When we do something scary or new, the anxiety tells us that it’s a mistake and it’s going to end horribly. That we’ll fall flat on our faces, that it just won’t work out for us, but what if… What if it is healing? What if it is exactly what you need in all the best ways?
When we allow ourselves to build on hope and how great things can be anxiety starts to lose its grasp. Sometimes things do work out better than we could hope for. Sometimes amazing things happen and it’s okay to be hopeful and to look forward to those things even when you know what the flip side looks like. Believe in hope.
“The optimist is as often wrong as the pessimist, but he is far happier.”
I do a lot of big things, very public and it isn't always known by those around me that I have active PTSD which comes with a variety of anxiety issues.
Before known and expected events, I have a lot of different supports and self care in place. I share with close friends that can relate and never shut me down, but are close enough to question me in a comfortable way for me to examine my own whatever at the time. I take a lot of down time, even if it is just a song around the corner from the office. Eve, has a point about having space to be in. I try to at least keep a decent walking path ( wouldnt want to trip while pacing lol ) That is what I do for speaking events and things like that where I will be with a crowd and willfully vulnerable.
I keep my schedule flexible so that I do not disappoint people. I do not have to explain why I keep my schedule fluid to most people, and when I do I share that being flexible helps me to be able to help people in times of need while being true to my self care boundaries. Usually people are impressed and thank me. I have never been shut down about it.
In other places that are expected, like grocery shopping. I plan…. what time, what day… what if I can't make myself go in. There is almost always a plan B. I still send my kids to the mail box. It is what it is. Self acceptance and love goes a long way.

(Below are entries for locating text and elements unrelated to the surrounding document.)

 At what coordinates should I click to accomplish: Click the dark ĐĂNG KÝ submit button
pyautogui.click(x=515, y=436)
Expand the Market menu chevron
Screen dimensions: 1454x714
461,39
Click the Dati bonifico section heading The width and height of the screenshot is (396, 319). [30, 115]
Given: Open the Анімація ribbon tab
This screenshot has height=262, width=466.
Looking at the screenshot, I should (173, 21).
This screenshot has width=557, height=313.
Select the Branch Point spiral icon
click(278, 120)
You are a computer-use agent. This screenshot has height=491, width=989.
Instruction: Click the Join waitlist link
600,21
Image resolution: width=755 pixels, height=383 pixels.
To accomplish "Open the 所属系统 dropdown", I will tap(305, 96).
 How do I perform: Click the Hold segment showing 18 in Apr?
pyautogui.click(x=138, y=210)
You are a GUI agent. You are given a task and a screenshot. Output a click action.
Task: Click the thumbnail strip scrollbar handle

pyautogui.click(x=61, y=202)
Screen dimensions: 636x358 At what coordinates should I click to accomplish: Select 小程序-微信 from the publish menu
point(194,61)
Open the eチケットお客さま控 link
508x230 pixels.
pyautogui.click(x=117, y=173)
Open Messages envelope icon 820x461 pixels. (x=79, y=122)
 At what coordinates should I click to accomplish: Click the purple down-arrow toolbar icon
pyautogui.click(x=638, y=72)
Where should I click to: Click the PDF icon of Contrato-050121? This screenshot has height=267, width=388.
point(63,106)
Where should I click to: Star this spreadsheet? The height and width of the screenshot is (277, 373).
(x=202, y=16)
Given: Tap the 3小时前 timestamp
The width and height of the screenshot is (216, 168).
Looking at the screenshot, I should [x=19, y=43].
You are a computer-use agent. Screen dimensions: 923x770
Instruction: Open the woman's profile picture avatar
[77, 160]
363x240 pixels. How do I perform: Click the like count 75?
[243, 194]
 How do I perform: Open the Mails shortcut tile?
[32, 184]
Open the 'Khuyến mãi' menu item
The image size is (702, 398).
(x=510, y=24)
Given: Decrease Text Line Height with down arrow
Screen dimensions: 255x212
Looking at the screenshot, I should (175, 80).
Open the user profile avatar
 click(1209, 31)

For unexpected events there is also a plan in place. Usually the 1st thing is to pause, but since we are keeping it real here, I will admit I aspire to just pause 1st. Usually I cuss, really big nasty words. I might even stomp around…. that is a definite sign I need to pause and as soon as I am able, pause. Maybe use mantras, maybe call a friend, maybe lots of things. Pausing goes a long way.
For those times I just freeze, or accidentally dive under a table covering my head and screaming after a surprise loud sound, if I didn't make it into the grocery store. If I didn't whatever, I own it and try to treat myself like I would a friend. I just forgive me. I honor that it is not my fault and not controllable. Besides, I will do better next time. I haven't starved yet ! xoxxo
I love this!
Anxiety is, unfortunately, a clinical part of my life, and I have medication to help keep it bay. But we all know that medication is an aid not a cure. Staying organized helps my anxiety A LOT – keeping an eye on finances, school, work, etc.
When I feel out of control, organizing and cleaning my surroundings can create a stable, secure environment I feel good in.
Getting off the internet and off my phone and just existing for a few moments or longer. Maybe even taking a nap.
Your idea of making rational lists and looking for rational solutions is perfect, and I'm actually going to store that away for future episodes of anxiety!